Copy the lines of the listing below word for word.

* _Data for processing_
▼
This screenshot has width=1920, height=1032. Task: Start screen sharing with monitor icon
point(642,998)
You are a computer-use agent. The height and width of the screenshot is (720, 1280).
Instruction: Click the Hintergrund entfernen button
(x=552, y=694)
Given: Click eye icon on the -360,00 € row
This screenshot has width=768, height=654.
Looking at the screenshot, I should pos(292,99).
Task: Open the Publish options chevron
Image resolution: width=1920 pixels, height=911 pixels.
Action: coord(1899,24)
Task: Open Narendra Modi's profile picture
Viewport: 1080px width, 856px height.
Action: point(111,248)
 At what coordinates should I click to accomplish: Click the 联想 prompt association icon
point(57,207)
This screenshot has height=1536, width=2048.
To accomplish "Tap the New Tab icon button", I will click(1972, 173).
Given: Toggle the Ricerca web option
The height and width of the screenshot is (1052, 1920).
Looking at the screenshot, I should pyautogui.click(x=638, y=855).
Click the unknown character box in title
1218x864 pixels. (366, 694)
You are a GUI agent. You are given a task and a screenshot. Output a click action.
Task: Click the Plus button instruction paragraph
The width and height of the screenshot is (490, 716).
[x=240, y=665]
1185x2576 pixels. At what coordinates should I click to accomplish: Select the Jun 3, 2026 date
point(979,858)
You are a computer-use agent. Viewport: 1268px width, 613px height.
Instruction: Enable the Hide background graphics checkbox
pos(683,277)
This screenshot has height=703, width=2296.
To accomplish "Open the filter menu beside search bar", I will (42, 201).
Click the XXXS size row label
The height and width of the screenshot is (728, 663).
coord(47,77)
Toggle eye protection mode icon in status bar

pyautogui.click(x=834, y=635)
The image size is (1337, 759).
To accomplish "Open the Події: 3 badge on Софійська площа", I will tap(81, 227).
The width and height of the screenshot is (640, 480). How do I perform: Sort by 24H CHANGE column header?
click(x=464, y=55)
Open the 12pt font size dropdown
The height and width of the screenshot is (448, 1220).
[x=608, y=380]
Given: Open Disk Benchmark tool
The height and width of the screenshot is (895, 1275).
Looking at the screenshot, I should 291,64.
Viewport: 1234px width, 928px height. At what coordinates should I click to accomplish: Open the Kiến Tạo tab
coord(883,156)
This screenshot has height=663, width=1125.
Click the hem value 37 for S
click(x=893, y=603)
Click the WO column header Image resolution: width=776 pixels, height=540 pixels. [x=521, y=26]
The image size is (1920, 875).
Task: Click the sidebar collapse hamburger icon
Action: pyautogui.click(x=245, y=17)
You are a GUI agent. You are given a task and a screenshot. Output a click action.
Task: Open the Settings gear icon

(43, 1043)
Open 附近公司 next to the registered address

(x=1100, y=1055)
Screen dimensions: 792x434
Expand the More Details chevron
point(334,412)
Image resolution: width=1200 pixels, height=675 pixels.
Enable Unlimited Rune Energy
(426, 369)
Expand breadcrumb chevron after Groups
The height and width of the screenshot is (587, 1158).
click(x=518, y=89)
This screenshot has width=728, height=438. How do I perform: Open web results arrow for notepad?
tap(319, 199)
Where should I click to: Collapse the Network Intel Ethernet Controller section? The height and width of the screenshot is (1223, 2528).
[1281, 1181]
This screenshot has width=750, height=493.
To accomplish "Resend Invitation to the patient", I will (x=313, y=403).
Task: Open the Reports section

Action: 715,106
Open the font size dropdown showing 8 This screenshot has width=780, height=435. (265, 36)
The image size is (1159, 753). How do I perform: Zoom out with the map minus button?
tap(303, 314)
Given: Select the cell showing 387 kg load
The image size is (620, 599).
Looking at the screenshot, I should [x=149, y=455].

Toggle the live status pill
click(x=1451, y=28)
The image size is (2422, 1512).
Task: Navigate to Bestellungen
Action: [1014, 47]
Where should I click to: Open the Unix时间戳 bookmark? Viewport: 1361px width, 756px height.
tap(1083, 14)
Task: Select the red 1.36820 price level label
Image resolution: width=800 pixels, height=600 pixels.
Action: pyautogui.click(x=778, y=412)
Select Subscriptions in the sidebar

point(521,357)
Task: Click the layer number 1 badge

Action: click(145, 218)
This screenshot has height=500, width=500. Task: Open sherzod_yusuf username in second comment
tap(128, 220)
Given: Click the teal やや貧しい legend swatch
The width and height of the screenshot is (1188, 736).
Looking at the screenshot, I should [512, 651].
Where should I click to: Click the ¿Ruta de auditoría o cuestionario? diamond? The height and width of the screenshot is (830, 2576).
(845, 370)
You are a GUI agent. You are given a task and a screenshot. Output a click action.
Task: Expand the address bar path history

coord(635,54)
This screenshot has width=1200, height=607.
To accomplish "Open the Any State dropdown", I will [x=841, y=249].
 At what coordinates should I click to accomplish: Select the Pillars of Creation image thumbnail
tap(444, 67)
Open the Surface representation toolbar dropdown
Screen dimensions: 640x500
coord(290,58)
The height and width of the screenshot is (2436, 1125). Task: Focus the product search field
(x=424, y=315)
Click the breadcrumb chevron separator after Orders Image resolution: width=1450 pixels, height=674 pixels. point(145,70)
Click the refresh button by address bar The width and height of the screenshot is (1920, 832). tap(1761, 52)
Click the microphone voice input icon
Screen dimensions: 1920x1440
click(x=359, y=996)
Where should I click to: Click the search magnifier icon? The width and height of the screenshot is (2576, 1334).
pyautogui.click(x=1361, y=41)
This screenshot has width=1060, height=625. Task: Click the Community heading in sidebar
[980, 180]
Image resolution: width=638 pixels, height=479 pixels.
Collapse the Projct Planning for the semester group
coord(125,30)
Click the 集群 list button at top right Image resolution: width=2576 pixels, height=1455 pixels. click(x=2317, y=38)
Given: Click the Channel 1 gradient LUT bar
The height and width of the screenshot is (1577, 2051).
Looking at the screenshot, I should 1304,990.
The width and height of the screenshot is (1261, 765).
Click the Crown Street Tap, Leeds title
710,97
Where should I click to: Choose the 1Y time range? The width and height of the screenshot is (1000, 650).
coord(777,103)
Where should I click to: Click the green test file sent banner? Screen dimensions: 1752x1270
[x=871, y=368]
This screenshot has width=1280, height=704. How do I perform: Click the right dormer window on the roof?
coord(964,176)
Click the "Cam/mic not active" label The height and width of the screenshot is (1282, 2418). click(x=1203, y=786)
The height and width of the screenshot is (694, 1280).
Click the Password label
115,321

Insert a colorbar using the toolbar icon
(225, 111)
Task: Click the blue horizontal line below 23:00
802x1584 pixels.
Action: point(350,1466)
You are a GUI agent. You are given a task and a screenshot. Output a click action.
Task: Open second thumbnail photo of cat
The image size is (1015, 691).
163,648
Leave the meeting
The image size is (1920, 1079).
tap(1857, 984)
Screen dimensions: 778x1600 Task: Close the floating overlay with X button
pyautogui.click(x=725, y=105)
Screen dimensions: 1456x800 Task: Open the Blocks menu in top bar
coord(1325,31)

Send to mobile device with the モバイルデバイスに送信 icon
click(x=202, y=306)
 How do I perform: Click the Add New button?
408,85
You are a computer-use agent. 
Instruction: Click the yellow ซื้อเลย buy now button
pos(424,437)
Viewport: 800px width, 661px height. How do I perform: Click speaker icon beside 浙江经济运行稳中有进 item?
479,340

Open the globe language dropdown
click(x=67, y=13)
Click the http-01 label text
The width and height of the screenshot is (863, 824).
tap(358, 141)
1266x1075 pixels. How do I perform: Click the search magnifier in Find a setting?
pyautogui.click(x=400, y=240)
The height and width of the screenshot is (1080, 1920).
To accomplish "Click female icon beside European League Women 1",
▲
* _The output_
This screenshot has width=1920, height=1032. Task: Start screen sharing with monitor icon
point(642,998)
You are a computer-use agent. The height and width of the screenshot is (720, 1280).
Instruction: Click the Hintergrund entfernen button
(x=552, y=694)
Given: Click eye icon on the -360,00 € row
This screenshot has width=768, height=654.
Looking at the screenshot, I should pos(292,99).
Task: Open the Publish options chevron
Image resolution: width=1920 pixels, height=911 pixels.
Action: coord(1899,24)
Task: Open Narendra Modi's profile picture
Viewport: 1080px width, 856px height.
Action: point(111,248)
 At what coordinates should I click to accomplish: Click the 联想 prompt association icon
point(57,207)
This screenshot has height=1536, width=2048.
To accomplish "Tap the New Tab icon button", I will click(1972, 173).
Given: Toggle the Ricerca web option
The height and width of the screenshot is (1052, 1920).
Looking at the screenshot, I should pyautogui.click(x=638, y=855).
Click the unknown character box in title
1218x864 pixels. (366, 694)
You are a GUI agent. You are given a task and a screenshot. Output a click action.
Task: Click the Plus button instruction paragraph
The width and height of the screenshot is (490, 716).
[x=240, y=665]
1185x2576 pixels. At what coordinates should I click to accomplish: Select the Jun 3, 2026 date
point(979,858)
You are a computer-use agent. Viewport: 1268px width, 613px height.
Instruction: Enable the Hide background graphics checkbox
pos(683,277)
This screenshot has height=703, width=2296.
To accomplish "Open the filter menu beside search bar", I will (42, 201).
Click the XXXS size row label
The height and width of the screenshot is (728, 663).
coord(47,77)
Toggle eye protection mode icon in status bar

pyautogui.click(x=834, y=635)
The image size is (1337, 759).
To accomplish "Open the Події: 3 badge on Софійська площа", I will tap(81, 227).
The width and height of the screenshot is (640, 480). How do I perform: Sort by 24H CHANGE column header?
click(x=464, y=55)
Open the 12pt font size dropdown
The height and width of the screenshot is (448, 1220).
[x=608, y=380]
Given: Open Disk Benchmark tool
The height and width of the screenshot is (895, 1275).
Looking at the screenshot, I should 291,64.
Viewport: 1234px width, 928px height. At what coordinates should I click to accomplish: Open the Kiến Tạo tab
coord(883,156)
This screenshot has height=663, width=1125.
Click the hem value 37 for S
click(x=893, y=603)
Click the WO column header Image resolution: width=776 pixels, height=540 pixels. [x=521, y=26]
The image size is (1920, 875).
Task: Click the sidebar collapse hamburger icon
Action: pyautogui.click(x=245, y=17)
You are a GUI agent. You are given a task and a screenshot. Output a click action.
Task: Open the Settings gear icon

(43, 1043)
Open 附近公司 next to the registered address

(x=1100, y=1055)
Screen dimensions: 792x434
Expand the More Details chevron
point(334,412)
Image resolution: width=1200 pixels, height=675 pixels.
Enable Unlimited Rune Energy
(426, 369)
Expand breadcrumb chevron after Groups
The height and width of the screenshot is (587, 1158).
click(x=518, y=89)
This screenshot has width=728, height=438. How do I perform: Open web results arrow for notepad?
tap(319, 199)
Where should I click to: Collapse the Network Intel Ethernet Controller section? The height and width of the screenshot is (1223, 2528).
[1281, 1181]
This screenshot has width=750, height=493.
To accomplish "Resend Invitation to the patient", I will (x=313, y=403).
Task: Open the Reports section

Action: 715,106
Open the font size dropdown showing 8 This screenshot has width=780, height=435. (265, 36)
The image size is (1159, 753). How do I perform: Zoom out with the map minus button?
tap(303, 314)
Given: Select the cell showing 387 kg load
The image size is (620, 599).
Looking at the screenshot, I should [x=149, y=455].

Toggle the live status pill
click(x=1451, y=28)
The image size is (2422, 1512).
Task: Navigate to Bestellungen
Action: [1014, 47]
Where should I click to: Open the Unix时间戳 bookmark? Viewport: 1361px width, 756px height.
tap(1083, 14)
Task: Select the red 1.36820 price level label
Image resolution: width=800 pixels, height=600 pixels.
Action: pyautogui.click(x=778, y=412)
Select Subscriptions in the sidebar

point(521,357)
Task: Click the layer number 1 badge

Action: click(145, 218)
This screenshot has height=500, width=500. Task: Open sherzod_yusuf username in second comment
tap(128, 220)
Given: Click the teal やや貧しい legend swatch
The width and height of the screenshot is (1188, 736).
Looking at the screenshot, I should [512, 651].
Where should I click to: Click the ¿Ruta de auditoría o cuestionario? diamond? The height and width of the screenshot is (830, 2576).
(845, 370)
You are a GUI agent. You are given a task and a screenshot. Output a click action.
Task: Expand the address bar path history

coord(635,54)
This screenshot has width=1200, height=607.
To accomplish "Open the Any State dropdown", I will [x=841, y=249].
 At what coordinates should I click to accomplish: Select the Pillars of Creation image thumbnail
tap(444, 67)
Open the Surface representation toolbar dropdown
Screen dimensions: 640x500
coord(290,58)
The height and width of the screenshot is (2436, 1125). Task: Focus the product search field
(x=424, y=315)
Click the breadcrumb chevron separator after Orders Image resolution: width=1450 pixels, height=674 pixels. point(145,70)
Click the refresh button by address bar The width and height of the screenshot is (1920, 832). tap(1761, 52)
Click the microphone voice input icon
Screen dimensions: 1920x1440
click(x=359, y=996)
Where should I click to: Click the search magnifier icon? The width and height of the screenshot is (2576, 1334).
pyautogui.click(x=1361, y=41)
This screenshot has width=1060, height=625. Task: Click the Community heading in sidebar
[980, 180]
Image resolution: width=638 pixels, height=479 pixels.
Collapse the Projct Planning for the semester group
coord(125,30)
Click the 集群 list button at top right Image resolution: width=2576 pixels, height=1455 pixels. click(x=2317, y=38)
Given: Click the Channel 1 gradient LUT bar
The height and width of the screenshot is (1577, 2051).
Looking at the screenshot, I should 1304,990.
The width and height of the screenshot is (1261, 765).
Click the Crown Street Tap, Leeds title
710,97
Where should I click to: Choose the 1Y time range? The width and height of the screenshot is (1000, 650).
coord(777,103)
Where should I click to: Click the green test file sent banner? Screen dimensions: 1752x1270
[x=871, y=368]
This screenshot has width=1280, height=704. How do I perform: Click the right dormer window on the roof?
coord(964,176)
Click the "Cam/mic not active" label The height and width of the screenshot is (1282, 2418). click(x=1203, y=786)
The height and width of the screenshot is (694, 1280).
Click the Password label
115,321

Insert a colorbar using the toolbar icon
(225, 111)
Task: Click the blue horizontal line below 23:00
802x1584 pixels.
Action: point(350,1466)
You are a GUI agent. You are given a task and a screenshot. Output a click action.
Task: Open second thumbnail photo of cat
The image size is (1015, 691).
163,648
Leave the meeting
The image size is (1920, 1079).
tap(1857, 984)
Screen dimensions: 778x1600 Task: Close the floating overlay with X button
pyautogui.click(x=725, y=105)
Screen dimensions: 1456x800 Task: Open the Blocks menu in top bar
coord(1325,31)

Send to mobile device with the モバイルデバイスに送信 icon
click(x=202, y=306)
 How do I perform: Click the Add New button?
408,85
You are a computer-use agent. 
Instruction: Click the yellow ซื้อเลย buy now button
pos(424,437)
Viewport: 800px width, 661px height. How do I perform: Click speaker icon beside 浙江经济运行稳中有进 item?
479,340

Open the globe language dropdown
click(x=67, y=13)
Click the http-01 label text
The width and height of the screenshot is (863, 824).
tap(358, 141)
1266x1075 pixels. How do I perform: Click the search magnifier in Find a setting?
pyautogui.click(x=400, y=240)
The height and width of the screenshot is (1080, 1920).
To accomplish "Click female icon beside European League Women 1",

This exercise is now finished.